Europa está, indudablemente, en horas bajas. No sólo se trata de que el poder militar y tecnológico americano haga ahora irrelevante la opinión europea en asuntos transcendentales como la casi segura guerra contra Irak, la negativa a suscribir el Protocolo de Kioto, o la exigencia americana de impunidad ante el Tribunal Penal Internacional, sino -lo cual es más triste- que probablemente esa debilidad se vaya acrecentando con el paso del tiempo.

Las razones son muy sencillas: los países europeos no han estado ni están a la altura de las circunstancias, entendiendo por tal la puesta en práctica de los medios adecuados para conseguir los ambiciosos fines propuestos.

Atada aún a los grilletes de los intereses nacionales, Europa carece de una política exterior y de defensa comunes, sus sistemas legales divergen en multitud de cuestiones, que van de la persecución de los delitos de terrorismo a la calificación de las quiebras mercantiles; incluso en los terrenos monetarios y financieros -en los cuales se supone que la unión es a la vez más férrea y operativa- los problemas domésticos priman sobre los propósitos -por no mencionar las promesas- paneuropeos.

Alemania constituye un buen ejemplo -acaso el mejor por tratarse del país más poderoso de la Unión Europea- de esa desunión.
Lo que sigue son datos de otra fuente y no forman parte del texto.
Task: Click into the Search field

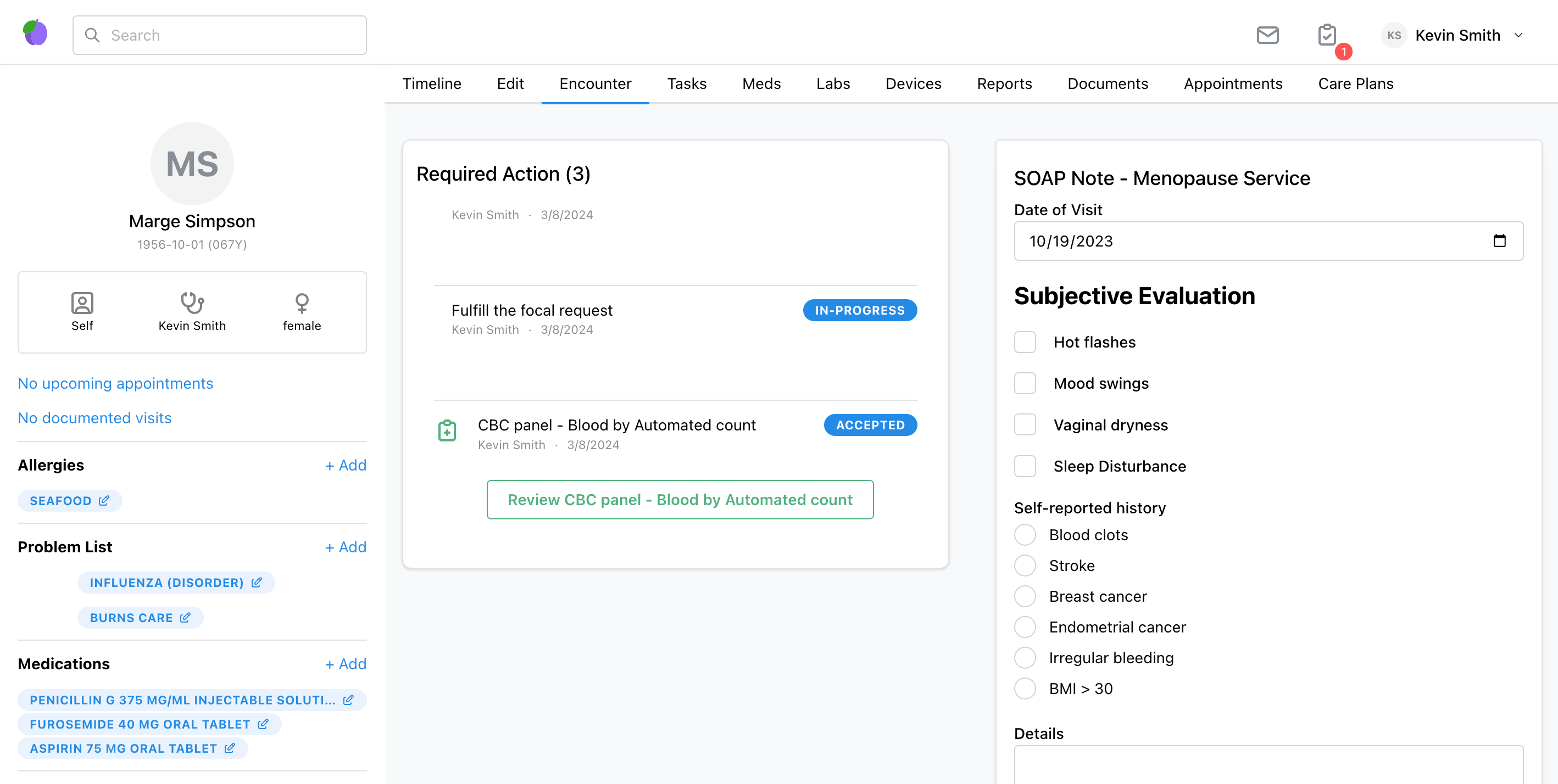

Como es sabido, hoy en día la locomotora europea está parada, pues este año se prevé un ridículo crecimiento del 0,5% y para el año 2003, poco más del 1%; a ello se añade que su otrora virtuosa Hacienda se arriesga a recibir una amonestación de la Comisión Europea por déficit excesivo si, como parece inevitable, supera este año el límite del 3%. Pero hay incluso motivos más serios de preocupación: para empezar, en el programa de Gobierno rosa-y-verde presentado por Schröder y Fischer se pide al Banco Central Europeo (BCE) que reduzca sus tipos de interés para que 'Alemania salga de la crisis'.

De esta forma se recrea la situación planteada por el primer ministro de Hacienda que tuvo Schröder -el efímero y anticuado Lafontaine-, al tiempo que se reitera una práctica muy teutona en este terreno -a saber, creer que la política económica conveniente para ellos es también la mejor para el resto de los países de la Unión-.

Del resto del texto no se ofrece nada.